Start of Excerpted records

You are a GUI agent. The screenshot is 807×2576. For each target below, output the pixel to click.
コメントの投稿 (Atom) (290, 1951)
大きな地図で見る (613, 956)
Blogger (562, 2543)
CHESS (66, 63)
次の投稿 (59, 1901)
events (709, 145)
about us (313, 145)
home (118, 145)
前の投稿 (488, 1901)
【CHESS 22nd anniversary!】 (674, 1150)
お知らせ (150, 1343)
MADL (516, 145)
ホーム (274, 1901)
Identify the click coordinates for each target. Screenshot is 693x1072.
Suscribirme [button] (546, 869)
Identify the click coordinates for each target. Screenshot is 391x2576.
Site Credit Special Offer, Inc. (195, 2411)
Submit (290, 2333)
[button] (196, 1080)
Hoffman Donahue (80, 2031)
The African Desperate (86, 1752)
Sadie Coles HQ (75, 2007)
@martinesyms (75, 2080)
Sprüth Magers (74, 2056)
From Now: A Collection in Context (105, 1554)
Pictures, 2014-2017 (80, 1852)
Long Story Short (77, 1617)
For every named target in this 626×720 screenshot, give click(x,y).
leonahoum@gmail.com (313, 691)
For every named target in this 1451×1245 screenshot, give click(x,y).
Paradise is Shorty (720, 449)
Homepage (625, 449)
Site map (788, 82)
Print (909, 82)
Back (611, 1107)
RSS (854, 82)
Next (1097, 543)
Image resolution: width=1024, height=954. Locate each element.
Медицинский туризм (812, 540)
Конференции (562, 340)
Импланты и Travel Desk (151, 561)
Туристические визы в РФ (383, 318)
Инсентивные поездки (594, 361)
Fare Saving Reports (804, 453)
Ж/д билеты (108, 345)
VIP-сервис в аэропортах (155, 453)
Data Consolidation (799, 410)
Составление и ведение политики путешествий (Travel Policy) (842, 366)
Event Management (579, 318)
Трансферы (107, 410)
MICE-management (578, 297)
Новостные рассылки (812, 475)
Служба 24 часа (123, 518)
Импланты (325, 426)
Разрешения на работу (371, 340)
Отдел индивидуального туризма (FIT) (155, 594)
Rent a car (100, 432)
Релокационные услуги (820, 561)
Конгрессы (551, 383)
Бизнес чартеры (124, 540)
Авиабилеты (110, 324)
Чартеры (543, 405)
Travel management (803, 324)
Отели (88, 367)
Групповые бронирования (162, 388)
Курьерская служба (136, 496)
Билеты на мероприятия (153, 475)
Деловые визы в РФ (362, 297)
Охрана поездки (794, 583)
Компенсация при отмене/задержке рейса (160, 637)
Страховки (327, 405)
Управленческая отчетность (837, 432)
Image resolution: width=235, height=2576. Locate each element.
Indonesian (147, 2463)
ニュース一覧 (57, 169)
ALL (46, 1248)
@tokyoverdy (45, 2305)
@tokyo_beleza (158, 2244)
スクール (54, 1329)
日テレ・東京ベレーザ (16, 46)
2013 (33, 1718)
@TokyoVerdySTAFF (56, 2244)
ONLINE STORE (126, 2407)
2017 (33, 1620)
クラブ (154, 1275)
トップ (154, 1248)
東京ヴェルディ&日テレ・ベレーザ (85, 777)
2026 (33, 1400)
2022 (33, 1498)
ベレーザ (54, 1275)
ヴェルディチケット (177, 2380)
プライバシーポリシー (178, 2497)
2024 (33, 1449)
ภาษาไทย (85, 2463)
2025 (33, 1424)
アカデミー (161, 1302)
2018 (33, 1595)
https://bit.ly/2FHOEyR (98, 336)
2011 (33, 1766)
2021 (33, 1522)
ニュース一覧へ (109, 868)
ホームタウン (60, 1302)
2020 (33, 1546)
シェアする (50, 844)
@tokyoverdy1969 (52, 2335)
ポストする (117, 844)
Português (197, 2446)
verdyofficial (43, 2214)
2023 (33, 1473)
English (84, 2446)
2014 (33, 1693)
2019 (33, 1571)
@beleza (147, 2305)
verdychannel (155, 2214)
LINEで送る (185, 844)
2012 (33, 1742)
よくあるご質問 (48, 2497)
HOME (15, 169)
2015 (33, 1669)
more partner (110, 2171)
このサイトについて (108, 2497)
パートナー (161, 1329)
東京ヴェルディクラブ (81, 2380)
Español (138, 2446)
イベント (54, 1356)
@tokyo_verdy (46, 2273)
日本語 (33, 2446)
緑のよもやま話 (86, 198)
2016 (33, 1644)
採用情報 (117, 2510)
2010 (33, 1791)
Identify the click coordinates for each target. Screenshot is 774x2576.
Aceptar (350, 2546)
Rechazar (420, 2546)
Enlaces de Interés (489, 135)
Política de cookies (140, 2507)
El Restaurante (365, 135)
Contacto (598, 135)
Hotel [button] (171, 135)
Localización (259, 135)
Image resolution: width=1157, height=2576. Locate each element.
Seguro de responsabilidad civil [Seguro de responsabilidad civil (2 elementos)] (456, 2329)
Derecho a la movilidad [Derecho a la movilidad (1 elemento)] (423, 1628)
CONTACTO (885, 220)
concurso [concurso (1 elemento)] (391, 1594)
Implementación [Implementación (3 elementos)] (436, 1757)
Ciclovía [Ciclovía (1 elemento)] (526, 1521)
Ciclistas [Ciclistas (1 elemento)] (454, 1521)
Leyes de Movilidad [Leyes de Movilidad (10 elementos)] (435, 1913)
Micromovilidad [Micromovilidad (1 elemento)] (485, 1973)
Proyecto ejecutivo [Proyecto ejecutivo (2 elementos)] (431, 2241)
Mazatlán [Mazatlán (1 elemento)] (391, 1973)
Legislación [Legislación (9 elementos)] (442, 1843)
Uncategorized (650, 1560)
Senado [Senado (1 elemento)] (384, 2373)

End of Excerpted records

**Work instructions:**
Starting with the line that contains "Rechazar (420, 2546)" and going on through the line that contains "Ciclistas [Ciclistas (1", both included, render those lines as a JSON list of strings with one string per line and no blank lines.

**Response below:**
[
  "Rechazar (420, 2546)",
  "Enlaces de Interés (489, 135)",
  "Política de cookies (140, 2507)",
  "El Restaurante (365, 135)",
  "Contacto (598, 135)",
  "Hotel [button] (171, 135)",
  "Localización (259, 135)",
  "Image resolution: width=1157, height=2576. Locate each element.",
  "Seguro de responsabilidad civil [Seguro de responsabilidad civil (2 elementos)] (456, 2329)",
  "Derecho a la movilidad [Derecho a la movilidad (1 elemento)] (423, 1628)",
  "CONTACTO (885, 220)",
  "concurso [concurso (1 elemento)] (391, 1594)",
  "Implementación [Implementación (3 elementos)] (436, 1757)",
  "Ciclovía [Ciclovía (1 elemento)] (526, 1521)",
  "Ciclistas [Ciclistas (1 elemento)] (454, 1521)"
]